▸ INSTRUCTION: Rewrite the lines running from the one containing "Task: Open the live chat bubble icon" through the end of the listing, both included, replacing "GUI agent" with "interface assistant" and keeping everything else unchanged. Leave the pictures out of your answer.

(Text and item location listing)
==*==
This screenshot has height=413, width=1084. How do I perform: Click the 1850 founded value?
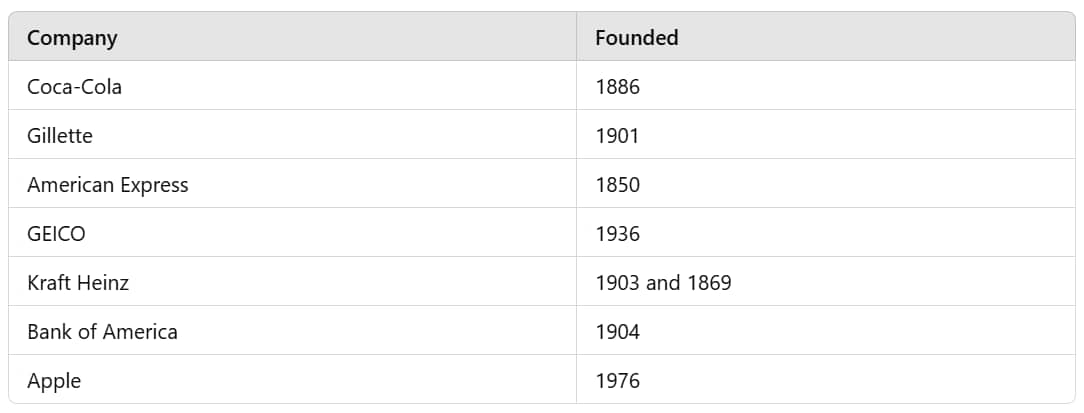(617, 185)
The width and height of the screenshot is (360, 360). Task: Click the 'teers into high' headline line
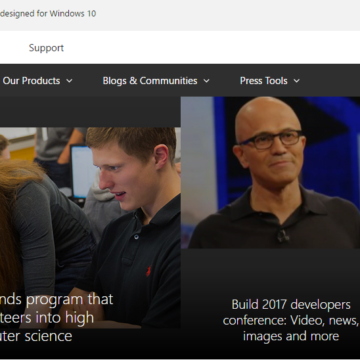47,318
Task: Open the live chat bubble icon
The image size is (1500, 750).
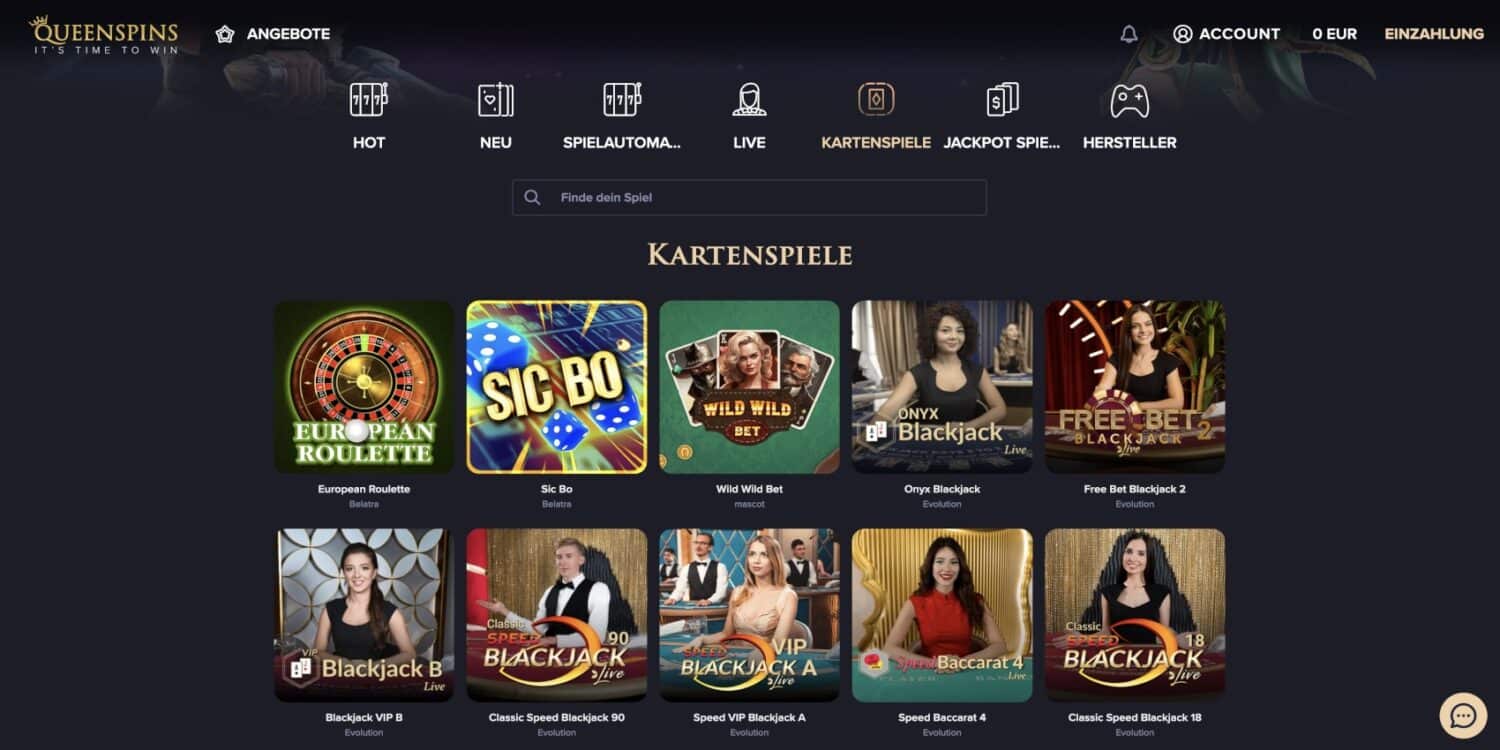Action: 1463,716
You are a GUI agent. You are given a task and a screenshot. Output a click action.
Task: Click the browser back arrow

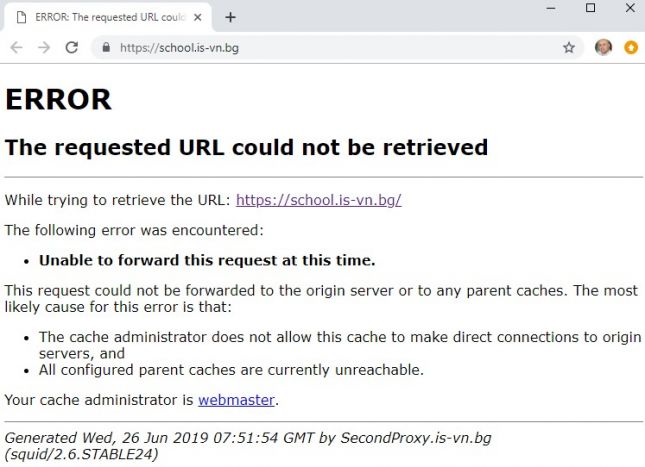(16, 48)
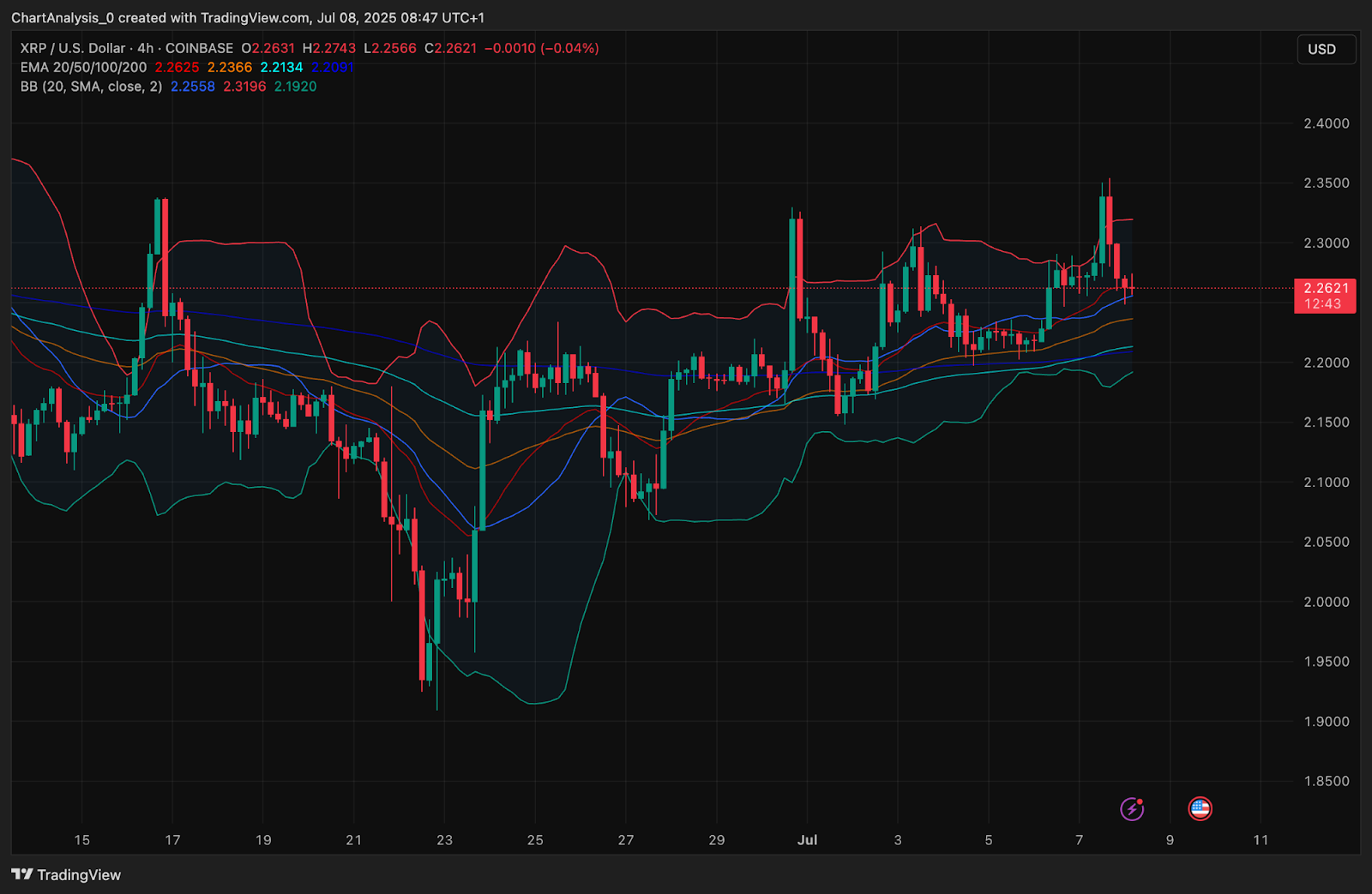Click date 23 on the time axis

[444, 840]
==*==
▸ OUTPUT BELOW:
Task: Open the live chat bubble icon
The image size is (1500, 750).
Action: 1463,716
You are a interface assistant. You are given a task and a screenshot. Output a click action.
Task: Click the browser back arrow

(16, 48)
Click date 23 on the time axis

[444, 840]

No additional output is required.